After six years since the show “Breaking Bad” ended, the creators and actors of the show resumed its story smoothly without taking away any positive attributes of the show, despite the form of storytelling changing. The opportunity for dramatic cinematography and suitable settings strengthened the “Breaking Bad” story.
“El Camino: A Breaking Bad Movie” picks up Jesse Pinkman’s story, one of the main characters in “Breaking Bad,” after the finale in 2013.
After escaping from captivity, Jesse, played by Aaron Paul, realizes he must come to terms with his past in order to live the future he wishes. This includes seeking guidance from old friends, searching for Walter White, played by Bryan Cranston, and staying low while defending himself from enemies, the film follows his journey towards attaining a better life.
Throughout the movie, the strategic use of lighting and shadows aptly represented the headspaces of characters as well as their current experiences. Without dialogue, warm lighting and shadows told viewers who a character was, and foreshadowed what they may encounter soon without explicitly saying it.
Like lighting, the director and cinematographer succeeded in choosing settings that scream the outcome inside of them, and also visually encapsulate internal feelings.
On the search for Walter White, Jesse goes looking for vacuum stores in the area. The camera cuts to Jesse parking his old Pontiac Fiero in front of a peach colored cement brick wall with the paint chipping in several areas, indicating abandonment. He then gazes at the rundown store ahead of him.

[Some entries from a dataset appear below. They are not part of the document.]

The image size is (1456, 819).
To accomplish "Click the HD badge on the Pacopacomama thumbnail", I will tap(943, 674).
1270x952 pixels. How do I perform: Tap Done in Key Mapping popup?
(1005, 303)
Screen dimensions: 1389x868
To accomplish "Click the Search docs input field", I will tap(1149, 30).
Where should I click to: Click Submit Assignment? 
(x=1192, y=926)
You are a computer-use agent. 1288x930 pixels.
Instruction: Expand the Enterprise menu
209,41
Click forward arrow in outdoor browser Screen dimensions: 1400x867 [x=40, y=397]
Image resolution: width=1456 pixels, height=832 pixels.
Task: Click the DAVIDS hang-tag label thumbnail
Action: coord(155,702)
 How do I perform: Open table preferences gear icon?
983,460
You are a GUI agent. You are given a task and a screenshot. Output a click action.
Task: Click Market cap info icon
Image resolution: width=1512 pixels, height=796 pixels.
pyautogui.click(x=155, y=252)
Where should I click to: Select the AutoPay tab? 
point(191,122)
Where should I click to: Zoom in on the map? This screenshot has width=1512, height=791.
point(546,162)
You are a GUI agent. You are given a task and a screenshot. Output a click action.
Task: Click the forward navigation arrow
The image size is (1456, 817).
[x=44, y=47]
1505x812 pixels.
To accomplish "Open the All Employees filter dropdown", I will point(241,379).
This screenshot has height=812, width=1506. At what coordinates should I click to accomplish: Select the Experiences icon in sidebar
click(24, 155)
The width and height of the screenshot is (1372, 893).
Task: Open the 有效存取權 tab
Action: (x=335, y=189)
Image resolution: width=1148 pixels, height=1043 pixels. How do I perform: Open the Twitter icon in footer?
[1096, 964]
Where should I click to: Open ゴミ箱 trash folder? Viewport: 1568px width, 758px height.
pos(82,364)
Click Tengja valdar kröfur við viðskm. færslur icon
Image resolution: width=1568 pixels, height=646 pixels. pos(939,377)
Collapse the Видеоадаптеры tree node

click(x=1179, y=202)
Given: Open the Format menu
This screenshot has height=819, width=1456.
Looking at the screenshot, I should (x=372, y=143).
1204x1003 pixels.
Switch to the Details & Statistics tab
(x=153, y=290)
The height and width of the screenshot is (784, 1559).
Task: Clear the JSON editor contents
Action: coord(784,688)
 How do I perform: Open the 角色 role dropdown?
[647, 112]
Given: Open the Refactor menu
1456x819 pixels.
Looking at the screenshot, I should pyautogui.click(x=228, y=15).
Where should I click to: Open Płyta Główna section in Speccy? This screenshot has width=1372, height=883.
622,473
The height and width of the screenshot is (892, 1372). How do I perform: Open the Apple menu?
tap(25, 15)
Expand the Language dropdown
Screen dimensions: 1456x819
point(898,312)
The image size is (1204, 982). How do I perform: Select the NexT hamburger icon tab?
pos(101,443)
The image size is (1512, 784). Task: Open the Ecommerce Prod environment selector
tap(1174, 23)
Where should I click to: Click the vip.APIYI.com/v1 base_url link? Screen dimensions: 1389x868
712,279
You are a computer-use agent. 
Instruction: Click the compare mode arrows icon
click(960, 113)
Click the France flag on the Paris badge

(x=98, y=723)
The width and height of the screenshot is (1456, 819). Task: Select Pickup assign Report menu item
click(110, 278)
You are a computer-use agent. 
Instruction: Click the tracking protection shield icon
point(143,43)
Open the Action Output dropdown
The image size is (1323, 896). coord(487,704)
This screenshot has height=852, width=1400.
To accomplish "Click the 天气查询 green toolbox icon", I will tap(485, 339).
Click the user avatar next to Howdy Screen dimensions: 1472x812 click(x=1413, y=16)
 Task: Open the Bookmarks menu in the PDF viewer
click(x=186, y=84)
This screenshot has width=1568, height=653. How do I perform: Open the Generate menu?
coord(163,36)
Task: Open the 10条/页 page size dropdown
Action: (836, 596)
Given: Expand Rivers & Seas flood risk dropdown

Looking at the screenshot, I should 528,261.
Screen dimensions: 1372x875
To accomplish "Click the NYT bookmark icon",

On his yellow page of vacuum stores, he checks another off, failing to find Walter yet again. Walter, in “Breaking Bad,” shared a strong bond with Jesse, as they cooked up crystal meth together and dodged trouble side by side. Not being able to find him in a time of need could stir feelings of loneliness or abandonment, hence the abandoned building in a deserted area.
Although the “Breaking Bad” story continued in movie form, “El Camino” did not take away from the story in anyway, and instead took advantage of the opportunity to utilize elements such as cinematography to strengthen these characters’ stories.
Another impressive component of the movie was how the creators integrated characters who contributed largely to “Breaking Bad,” but passed away in the show.
Jane Margolis, Jesse's former girlfriend, played by Krysten Ritter, died of an overdose in the show, but nonetheless impacted Jesse's life forever. Before taking off to Alaska in “El Camino,” Jesse remembers her metaphor of letting the universe take you wherever.
She told him there comes a point when someone has to decide where they go, not the universe.
He proceeds to take off.
Relating a character’s impact into the new story made the two forms of storytelling cohesive, as though the story didn't come to a halt six years ago. Wherever one character goes, although another chapter has begun, another character will follow.
It felt as though wherever or whenever the story resumes, it will pick up where it left off without taking away or altering the series in anyway.
El Camino translates to “the way,” making it perfect for a film about a man searching for the path to a better life after years of traumatic experiences and addiction.
“Breaking Bad” was an intense show with trouble at every turn. It was reliving to watch Jesse take a cleaner route for the audience.